Required action: Here is the listing. Report each line in it that contains the string "AISI".
^^^^^^^^
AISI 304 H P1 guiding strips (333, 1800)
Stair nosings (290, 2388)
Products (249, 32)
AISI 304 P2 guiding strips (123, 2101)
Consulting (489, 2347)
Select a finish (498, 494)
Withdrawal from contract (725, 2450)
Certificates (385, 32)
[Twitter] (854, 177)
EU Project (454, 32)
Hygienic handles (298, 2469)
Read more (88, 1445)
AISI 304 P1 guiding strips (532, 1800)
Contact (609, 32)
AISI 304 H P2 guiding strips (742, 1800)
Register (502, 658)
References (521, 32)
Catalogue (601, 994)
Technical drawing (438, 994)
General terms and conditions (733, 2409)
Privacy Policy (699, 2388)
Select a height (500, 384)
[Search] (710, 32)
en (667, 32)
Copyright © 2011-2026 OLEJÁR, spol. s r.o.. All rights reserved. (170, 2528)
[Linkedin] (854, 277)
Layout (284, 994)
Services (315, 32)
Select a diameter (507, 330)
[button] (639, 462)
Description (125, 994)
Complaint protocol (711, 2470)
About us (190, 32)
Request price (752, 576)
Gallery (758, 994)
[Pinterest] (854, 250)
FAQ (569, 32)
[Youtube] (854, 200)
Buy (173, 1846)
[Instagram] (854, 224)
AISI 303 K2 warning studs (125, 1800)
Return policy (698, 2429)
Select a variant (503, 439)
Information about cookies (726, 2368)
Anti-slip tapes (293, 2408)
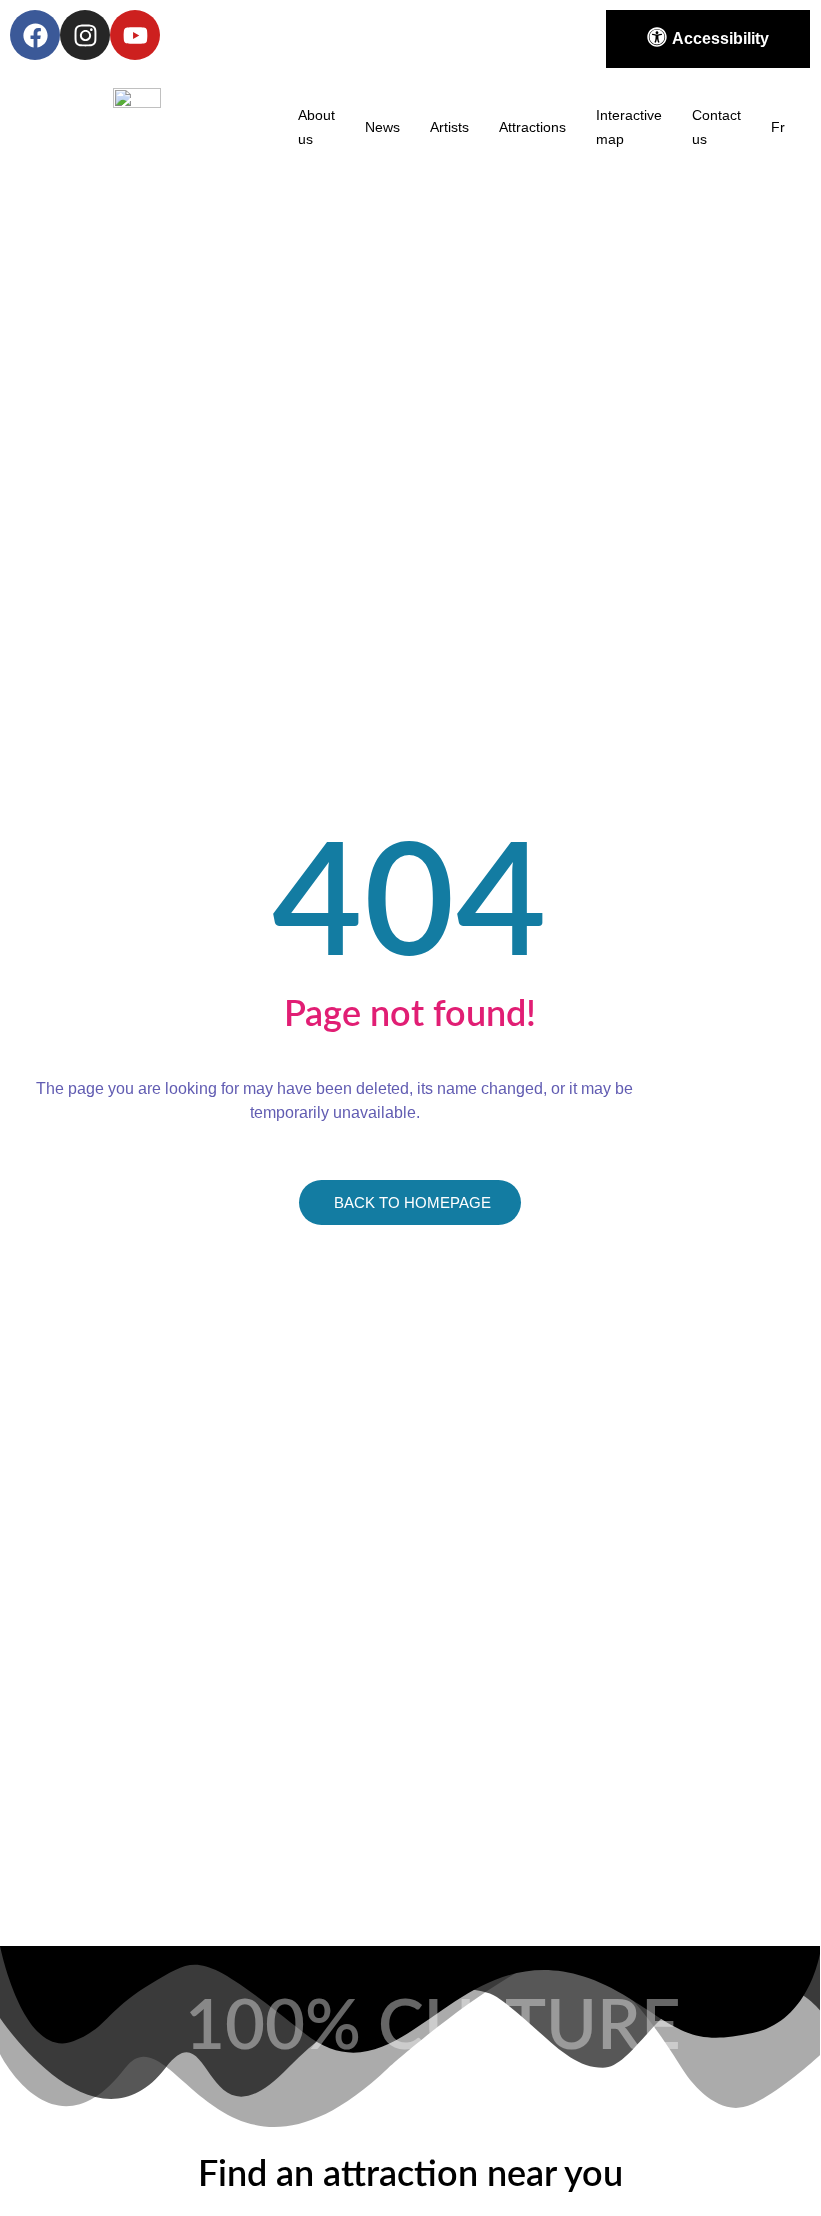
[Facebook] (35, 35)
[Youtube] (135, 35)
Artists (449, 127)
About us (316, 127)
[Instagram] (85, 35)
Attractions (532, 127)
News (382, 127)
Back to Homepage (412, 1202)
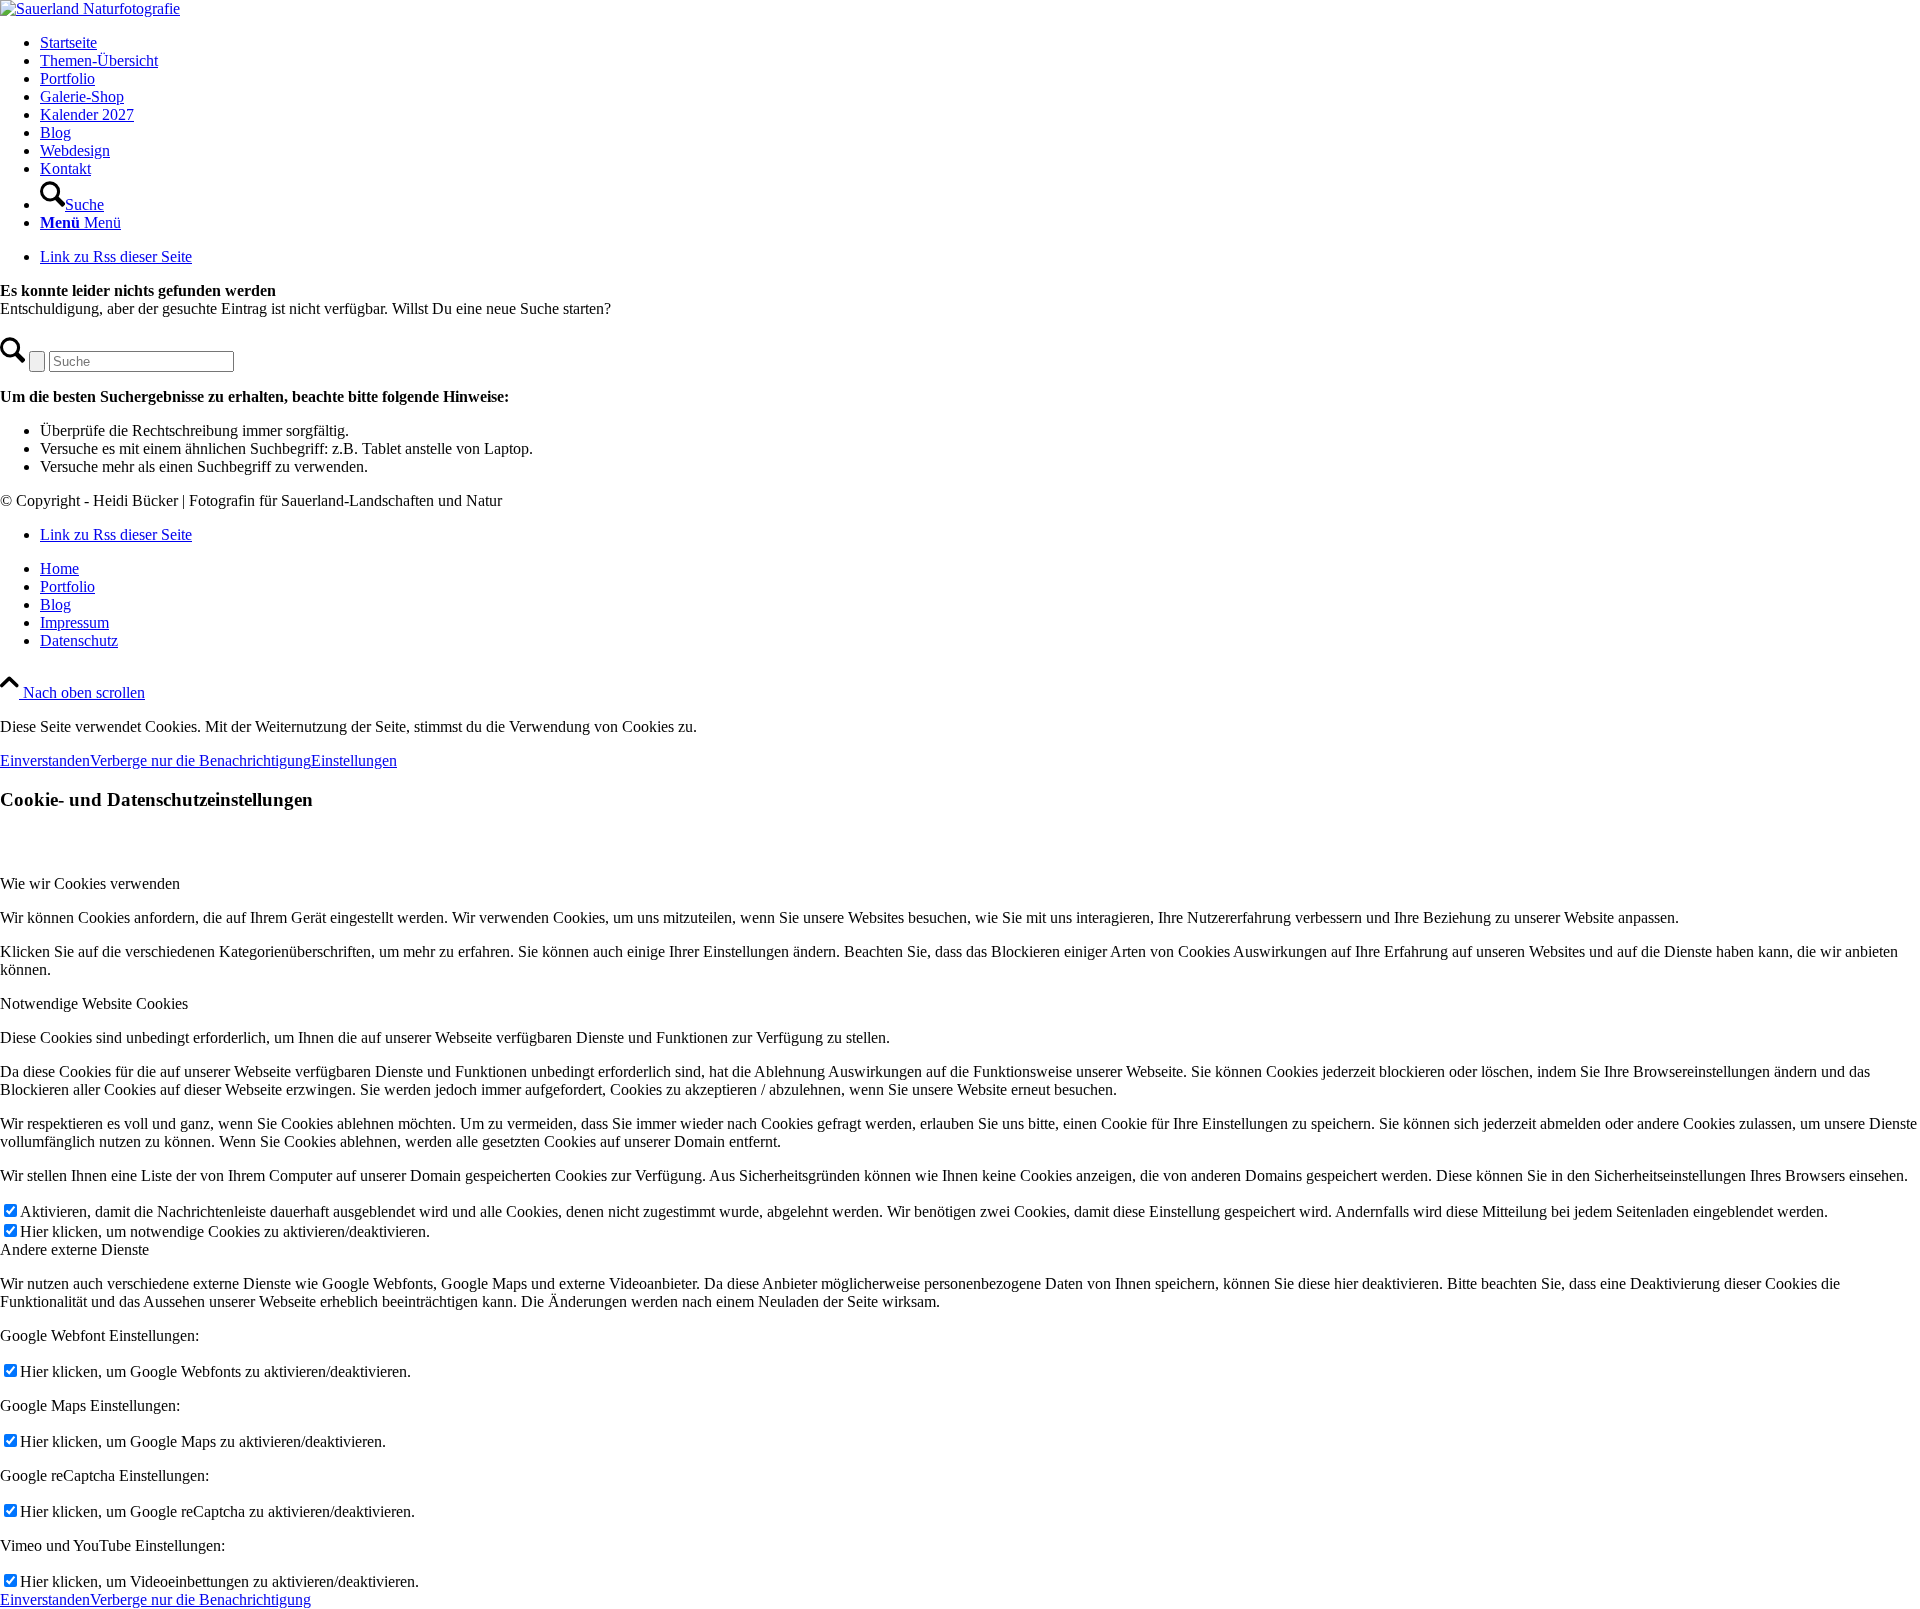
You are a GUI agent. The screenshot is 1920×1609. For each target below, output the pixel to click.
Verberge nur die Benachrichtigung (200, 760)
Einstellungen (354, 760)
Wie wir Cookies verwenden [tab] (90, 883)
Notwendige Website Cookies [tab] (94, 1003)
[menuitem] (980, 43)
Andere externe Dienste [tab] (74, 1249)
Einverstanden (45, 760)
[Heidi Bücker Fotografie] (90, 8)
^^^^^^^^
Solved exercise:
AISI 304 H P1 guiding strips (333, 1800)
AISI 304 P2 guiding strips (123, 2101)
AISI 304 P1 guiding strips (532, 1800)
AISI 304 H P2 guiding strips (742, 1800)
AISI 303 K2 warning studs (125, 1800)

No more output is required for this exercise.